(Lines of data)
------
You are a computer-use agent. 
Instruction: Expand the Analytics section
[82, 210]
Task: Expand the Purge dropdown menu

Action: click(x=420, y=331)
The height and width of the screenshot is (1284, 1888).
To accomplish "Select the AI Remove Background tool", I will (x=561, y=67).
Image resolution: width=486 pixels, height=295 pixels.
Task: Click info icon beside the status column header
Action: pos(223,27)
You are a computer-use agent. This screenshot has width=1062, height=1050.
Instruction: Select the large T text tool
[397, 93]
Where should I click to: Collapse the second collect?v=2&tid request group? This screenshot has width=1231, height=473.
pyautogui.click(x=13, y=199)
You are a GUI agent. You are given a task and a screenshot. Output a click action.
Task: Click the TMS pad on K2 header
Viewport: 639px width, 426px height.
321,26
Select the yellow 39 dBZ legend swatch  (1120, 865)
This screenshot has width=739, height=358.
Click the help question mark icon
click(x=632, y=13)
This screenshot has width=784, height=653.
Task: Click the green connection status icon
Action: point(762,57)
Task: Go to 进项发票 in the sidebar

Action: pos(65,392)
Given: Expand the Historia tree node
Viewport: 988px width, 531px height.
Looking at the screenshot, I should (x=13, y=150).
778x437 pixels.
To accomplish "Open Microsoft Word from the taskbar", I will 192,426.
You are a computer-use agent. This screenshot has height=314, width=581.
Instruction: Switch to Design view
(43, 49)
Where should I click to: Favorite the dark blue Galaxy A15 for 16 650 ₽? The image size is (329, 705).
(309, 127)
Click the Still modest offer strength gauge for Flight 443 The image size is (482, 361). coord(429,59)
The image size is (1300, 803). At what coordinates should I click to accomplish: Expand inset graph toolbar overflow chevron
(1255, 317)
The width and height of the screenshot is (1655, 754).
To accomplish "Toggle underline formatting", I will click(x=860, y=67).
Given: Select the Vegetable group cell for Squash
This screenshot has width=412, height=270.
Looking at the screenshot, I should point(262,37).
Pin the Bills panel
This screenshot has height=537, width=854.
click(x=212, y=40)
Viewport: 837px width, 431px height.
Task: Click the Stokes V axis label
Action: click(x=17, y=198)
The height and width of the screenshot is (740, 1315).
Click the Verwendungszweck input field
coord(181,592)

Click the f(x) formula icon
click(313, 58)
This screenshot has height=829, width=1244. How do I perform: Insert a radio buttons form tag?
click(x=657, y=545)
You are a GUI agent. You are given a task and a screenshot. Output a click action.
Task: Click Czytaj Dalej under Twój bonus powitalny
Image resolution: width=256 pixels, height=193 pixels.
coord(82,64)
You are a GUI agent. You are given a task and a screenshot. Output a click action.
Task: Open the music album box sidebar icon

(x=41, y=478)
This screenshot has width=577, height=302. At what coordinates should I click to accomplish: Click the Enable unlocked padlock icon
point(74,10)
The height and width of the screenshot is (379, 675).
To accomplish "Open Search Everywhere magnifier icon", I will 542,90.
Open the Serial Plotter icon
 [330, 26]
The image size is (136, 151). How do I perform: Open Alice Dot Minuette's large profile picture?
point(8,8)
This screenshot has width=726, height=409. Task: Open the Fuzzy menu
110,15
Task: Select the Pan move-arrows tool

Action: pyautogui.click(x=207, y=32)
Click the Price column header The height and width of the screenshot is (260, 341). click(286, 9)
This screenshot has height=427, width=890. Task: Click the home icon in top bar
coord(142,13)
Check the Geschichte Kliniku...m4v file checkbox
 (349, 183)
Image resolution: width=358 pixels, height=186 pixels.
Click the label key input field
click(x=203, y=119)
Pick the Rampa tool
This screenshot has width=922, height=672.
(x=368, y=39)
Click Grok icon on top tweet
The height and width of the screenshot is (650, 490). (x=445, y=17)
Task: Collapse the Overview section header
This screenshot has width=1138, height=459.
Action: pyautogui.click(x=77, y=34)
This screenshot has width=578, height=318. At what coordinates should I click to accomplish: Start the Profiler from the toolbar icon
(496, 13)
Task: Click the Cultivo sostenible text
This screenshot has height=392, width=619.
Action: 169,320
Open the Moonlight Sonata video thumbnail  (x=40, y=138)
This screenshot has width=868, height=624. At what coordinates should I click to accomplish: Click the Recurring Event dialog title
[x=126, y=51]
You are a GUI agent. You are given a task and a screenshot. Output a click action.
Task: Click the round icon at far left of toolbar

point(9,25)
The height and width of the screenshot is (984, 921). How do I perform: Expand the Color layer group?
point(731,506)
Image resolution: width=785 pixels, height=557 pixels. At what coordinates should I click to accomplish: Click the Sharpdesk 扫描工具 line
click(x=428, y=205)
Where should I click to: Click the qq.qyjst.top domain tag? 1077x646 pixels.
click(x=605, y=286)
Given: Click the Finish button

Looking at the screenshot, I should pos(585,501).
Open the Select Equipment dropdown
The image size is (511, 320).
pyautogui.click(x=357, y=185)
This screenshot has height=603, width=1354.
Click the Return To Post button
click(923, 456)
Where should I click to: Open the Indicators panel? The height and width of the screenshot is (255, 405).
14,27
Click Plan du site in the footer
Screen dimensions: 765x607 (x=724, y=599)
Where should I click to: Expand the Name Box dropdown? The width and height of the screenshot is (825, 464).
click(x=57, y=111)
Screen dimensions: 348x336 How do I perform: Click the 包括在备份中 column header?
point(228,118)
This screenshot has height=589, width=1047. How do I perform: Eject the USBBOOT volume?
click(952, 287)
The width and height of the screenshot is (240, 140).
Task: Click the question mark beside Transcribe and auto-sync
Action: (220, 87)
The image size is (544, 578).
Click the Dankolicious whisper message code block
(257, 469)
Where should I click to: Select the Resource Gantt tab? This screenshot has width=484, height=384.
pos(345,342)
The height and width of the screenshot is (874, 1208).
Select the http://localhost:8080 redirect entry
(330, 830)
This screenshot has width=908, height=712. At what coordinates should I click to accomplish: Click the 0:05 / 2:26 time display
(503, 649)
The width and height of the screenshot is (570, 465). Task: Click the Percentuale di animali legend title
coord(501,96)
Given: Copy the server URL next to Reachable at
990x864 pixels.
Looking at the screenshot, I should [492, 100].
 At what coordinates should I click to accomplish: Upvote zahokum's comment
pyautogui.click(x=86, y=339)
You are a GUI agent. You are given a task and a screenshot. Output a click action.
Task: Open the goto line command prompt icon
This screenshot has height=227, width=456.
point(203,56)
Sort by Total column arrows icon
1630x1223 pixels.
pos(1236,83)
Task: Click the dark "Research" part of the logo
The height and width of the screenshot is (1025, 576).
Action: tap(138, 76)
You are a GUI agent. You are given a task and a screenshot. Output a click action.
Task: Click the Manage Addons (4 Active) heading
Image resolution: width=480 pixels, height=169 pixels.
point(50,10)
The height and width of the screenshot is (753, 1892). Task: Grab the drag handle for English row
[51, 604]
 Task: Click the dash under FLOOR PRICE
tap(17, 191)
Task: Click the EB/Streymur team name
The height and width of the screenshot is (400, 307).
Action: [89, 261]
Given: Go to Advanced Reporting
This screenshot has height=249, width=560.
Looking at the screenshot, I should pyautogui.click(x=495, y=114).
------
== OBJECTIVE ==
Copy out the entries verbatim, from the start of the entries through the line containing "Action: pos(223,27)", inclusive.

== FINAL RESULT ==
You are a computer-use agent. 
Instruction: Expand the Analytics section
[82, 210]
Task: Expand the Purge dropdown menu

Action: click(x=420, y=331)
The height and width of the screenshot is (1284, 1888).
To accomplish "Select the AI Remove Background tool", I will (x=561, y=67).
Image resolution: width=486 pixels, height=295 pixels.
Task: Click info icon beside the status column header
Action: pos(223,27)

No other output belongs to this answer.